Microsoft is promoting a surprising idea: businesses should purchase fewer PCs. This comes from a company that has long been associated with the PC, striving alongside Intel to have one in every home and office around the world. Microsoft's latest product, "Windows Frontline," allows for a single license to be used for up to three Cloud PCs, making it ideal for organizations that employ shift workers such as customer support or healthcare. The idea is that shift workers can log in for their eight-hour shift, and then the next worker can do the same. This is seen as a fairer way to charge, rather than assuming that cloud PCs are used around the clock.
Microsoft's launch material for Windows Frontline includes research conducted by tech sustainability consultancy Px3. The research looks into whether modern work applications and endpoints can reduce end user computing greenhouse gas emissions and drive climate action. The conclusion is that, yes, they can, particularly when considering cloudy PCs to be "modern endpoints." The research contrasts the energy consumption of desktop computers, laptops, tablets, and thin clients with the impact of running a Cloud PC. It also regards bringing your own PC plans where businesses fund the acquisition of PCs that their staff utilize for personal and employment goals, meaning fewer devices need to be made, and less resources are used because users manage just one machine rather than two.
Px3's recommendation is that end users have a single device to access a Windows365 Cloud PC when they're on the clock. This means corporate PC replacement cycles could continue for 8 years. The research shows that the combination of Windows365 and a bring your own PC plan has a really lower environmental effect, making it a good idea. The research concludes "modern work applications and endpoint computers not only abate GHG emissions, they are perhaps critical to securing a sustainable future."
However, Microsoft's push towards sustainability can harm some of its oldest partners, such as Intel, AMD, Dell, HP, and Lenovo, who all rely on strong PC sales. Every year, they popularize the same argument that new CPUs and the PCs they power make workers much more effective. Microsoft can argue against this because cloud PCs promise to deliver appropriate performance in spite of the underlying hardware.

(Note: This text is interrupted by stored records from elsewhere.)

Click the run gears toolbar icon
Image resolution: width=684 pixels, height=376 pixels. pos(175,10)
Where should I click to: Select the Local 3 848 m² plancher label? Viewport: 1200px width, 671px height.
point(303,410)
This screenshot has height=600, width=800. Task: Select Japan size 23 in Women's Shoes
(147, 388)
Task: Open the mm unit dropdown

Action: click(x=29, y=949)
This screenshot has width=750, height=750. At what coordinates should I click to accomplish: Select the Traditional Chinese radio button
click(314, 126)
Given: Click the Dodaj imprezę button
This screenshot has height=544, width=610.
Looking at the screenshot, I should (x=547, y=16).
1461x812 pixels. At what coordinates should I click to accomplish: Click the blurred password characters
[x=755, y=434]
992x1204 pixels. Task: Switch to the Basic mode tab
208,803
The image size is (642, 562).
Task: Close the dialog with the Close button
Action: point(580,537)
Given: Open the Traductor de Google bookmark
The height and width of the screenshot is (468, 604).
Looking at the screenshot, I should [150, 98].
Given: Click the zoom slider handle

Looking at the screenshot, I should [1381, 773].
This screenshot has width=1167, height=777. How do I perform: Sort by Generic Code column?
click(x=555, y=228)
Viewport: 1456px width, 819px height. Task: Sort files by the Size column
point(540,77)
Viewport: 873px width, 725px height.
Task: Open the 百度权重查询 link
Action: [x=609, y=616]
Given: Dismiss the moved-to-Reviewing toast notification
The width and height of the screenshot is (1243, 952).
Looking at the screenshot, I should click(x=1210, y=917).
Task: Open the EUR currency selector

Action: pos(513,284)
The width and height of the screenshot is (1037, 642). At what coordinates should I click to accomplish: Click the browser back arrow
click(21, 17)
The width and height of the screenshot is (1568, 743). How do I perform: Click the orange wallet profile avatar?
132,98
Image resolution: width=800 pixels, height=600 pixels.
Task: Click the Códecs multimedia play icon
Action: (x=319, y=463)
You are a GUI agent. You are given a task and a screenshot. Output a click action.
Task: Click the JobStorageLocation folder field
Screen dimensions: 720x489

Cloud PCs also mean that Microsoft gets paid for Windows monthly, rather than receiving a one-off payment for licensing the OS. Over the eight-year existence period of a PC that accesses Cloud PCs, Microsoft earns $9,848, still gaining money in years six, seven, and eight, while PC makers don't receive payment. While other cloud-desktop-as-a-service providers already suggest hourly billing, and many workers don't utilize their physical PCs all day, Microsoft has not cut them a deal.
In conclusion, although Microsoft is concerned about sustainability, its push towards cloud PCs may not extend to the bottom lines of its companions or clients. This approach could slow the consumption of PCs, but it could also harm the businesses that rely on PC sales.